Hokeiści Lotosu PKH byli bezlitośni, w ciągu ośmiu minut trzykrotnie trafili do siatki. Najpierw Vlastimil Bilčík, potem Szymon Marzec, w końcu - grając w przewadze - Aleksandr Gołowin.
Po takich ciosach trudno się podnieść. Gospodarze byli na łopatkach, ale zdołali się pozbierać i jeszcze w pierwszej połowie odpowiedzieli jednym golem.
W 22. minucie Filip Pesta wykorzystał podanie Marca, który wymanewrował bramkarza Zagłębia.

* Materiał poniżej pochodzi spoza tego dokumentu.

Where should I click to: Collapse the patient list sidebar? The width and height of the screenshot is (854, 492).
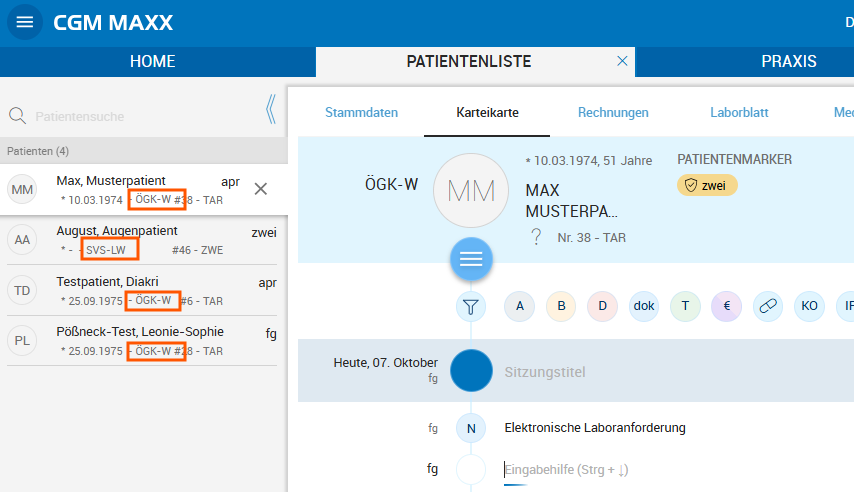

Więcej goli w Sosnowcu nie padło. Było to trzecie z rzędu zwycięstwo Lotosu PKH (45 punktów), który zbliżył się na trzy "oczka" do wyprzedzających go bezpośrednio Podhala Nowy Targ (czwarty, 48) i GKS Katowice (48).
W piątek, 6 grudnia, rywalem podopiecznych trenera Marka Ziętary będzie GKS Tychy, aktualny wicelider Polska Hokej Ligi. Początek spotkania w hali Olivia o godz. 18.30.
Zagłębie Sosnowiec - Lotos PKH Gdańsk 1:4 (1:3, 0:1, 0:0)
Bramki:
0:1 - Vlastimil Bilčík - Petr Polodna (05:21)
0:2 - Szymon Marzec - Tomasz Pastryk (50:50)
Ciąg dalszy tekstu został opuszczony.